Could you print each of the records below exactly?

[Items from a dataset]
%%

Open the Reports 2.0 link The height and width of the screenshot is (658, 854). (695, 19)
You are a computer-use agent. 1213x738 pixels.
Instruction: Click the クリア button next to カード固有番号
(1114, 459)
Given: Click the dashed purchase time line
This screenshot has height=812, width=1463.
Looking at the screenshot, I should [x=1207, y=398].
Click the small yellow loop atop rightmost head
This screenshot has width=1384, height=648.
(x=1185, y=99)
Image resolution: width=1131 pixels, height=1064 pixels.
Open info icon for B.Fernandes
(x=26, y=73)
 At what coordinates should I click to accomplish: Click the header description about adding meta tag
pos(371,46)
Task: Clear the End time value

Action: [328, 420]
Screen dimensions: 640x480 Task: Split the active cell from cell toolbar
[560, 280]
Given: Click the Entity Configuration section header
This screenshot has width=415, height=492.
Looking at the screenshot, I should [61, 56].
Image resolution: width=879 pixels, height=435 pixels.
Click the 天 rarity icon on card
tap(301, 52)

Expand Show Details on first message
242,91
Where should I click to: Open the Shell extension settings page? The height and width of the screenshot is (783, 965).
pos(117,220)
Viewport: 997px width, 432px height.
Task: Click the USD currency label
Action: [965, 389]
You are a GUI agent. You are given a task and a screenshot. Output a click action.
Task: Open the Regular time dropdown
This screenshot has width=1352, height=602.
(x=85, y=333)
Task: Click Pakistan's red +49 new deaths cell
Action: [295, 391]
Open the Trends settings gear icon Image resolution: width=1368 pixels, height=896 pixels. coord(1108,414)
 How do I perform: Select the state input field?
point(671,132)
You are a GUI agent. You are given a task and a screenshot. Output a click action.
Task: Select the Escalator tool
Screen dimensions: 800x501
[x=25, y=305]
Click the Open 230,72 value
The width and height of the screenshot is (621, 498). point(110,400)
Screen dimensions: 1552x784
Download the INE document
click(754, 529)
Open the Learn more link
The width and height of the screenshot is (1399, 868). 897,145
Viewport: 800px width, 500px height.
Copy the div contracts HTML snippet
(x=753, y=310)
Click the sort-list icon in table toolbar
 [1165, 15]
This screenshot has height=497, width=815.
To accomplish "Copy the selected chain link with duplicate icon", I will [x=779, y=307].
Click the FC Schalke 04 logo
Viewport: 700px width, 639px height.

%%

## [SOLUTION FOR THIS TASK]
Open the Reports 2.0 link The height and width of the screenshot is (658, 854). (695, 19)
You are a computer-use agent. 1213x738 pixels.
Instruction: Click the クリア button next to カード固有番号
(1114, 459)
Given: Click the dashed purchase time line
This screenshot has height=812, width=1463.
Looking at the screenshot, I should [x=1207, y=398].
Click the small yellow loop atop rightmost head
This screenshot has width=1384, height=648.
(x=1185, y=99)
Image resolution: width=1131 pixels, height=1064 pixels.
Open info icon for B.Fernandes
(x=26, y=73)
 At what coordinates should I click to accomplish: Click the header description about adding meta tag
pos(371,46)
Task: Clear the End time value

Action: [328, 420]
Screen dimensions: 640x480 Task: Split the active cell from cell toolbar
[560, 280]
Given: Click the Entity Configuration section header
This screenshot has width=415, height=492.
Looking at the screenshot, I should [61, 56].
Image resolution: width=879 pixels, height=435 pixels.
Click the 天 rarity icon on card
tap(301, 52)

Expand Show Details on first message
242,91
Where should I click to: Open the Shell extension settings page? The height and width of the screenshot is (783, 965).
pos(117,220)
Viewport: 997px width, 432px height.
Task: Click the USD currency label
Action: [965, 389]
You are a GUI agent. You are given a task and a screenshot. Output a click action.
Task: Open the Regular time dropdown
This screenshot has width=1352, height=602.
(x=85, y=333)
Task: Click Pakistan's red +49 new deaths cell
Action: [295, 391]
Open the Trends settings gear icon Image resolution: width=1368 pixels, height=896 pixels. coord(1108,414)
 How do I perform: Select the state input field?
point(671,132)
You are a GUI agent. You are given a task and a screenshot. Output a click action.
Task: Select the Escalator tool
Screen dimensions: 800x501
[x=25, y=305]
Click the Open 230,72 value
The width and height of the screenshot is (621, 498). point(110,400)
Screen dimensions: 1552x784
Download the INE document
click(754, 529)
Open the Learn more link
The width and height of the screenshot is (1399, 868). 897,145
Viewport: 800px width, 500px height.
Copy the div contracts HTML snippet
(x=753, y=310)
Click the sort-list icon in table toolbar
 [1165, 15]
This screenshot has height=497, width=815.
To accomplish "Copy the selected chain link with duplicate icon", I will [x=779, y=307].
Click the FC Schalke 04 logo
Viewport: 700px width, 639px height.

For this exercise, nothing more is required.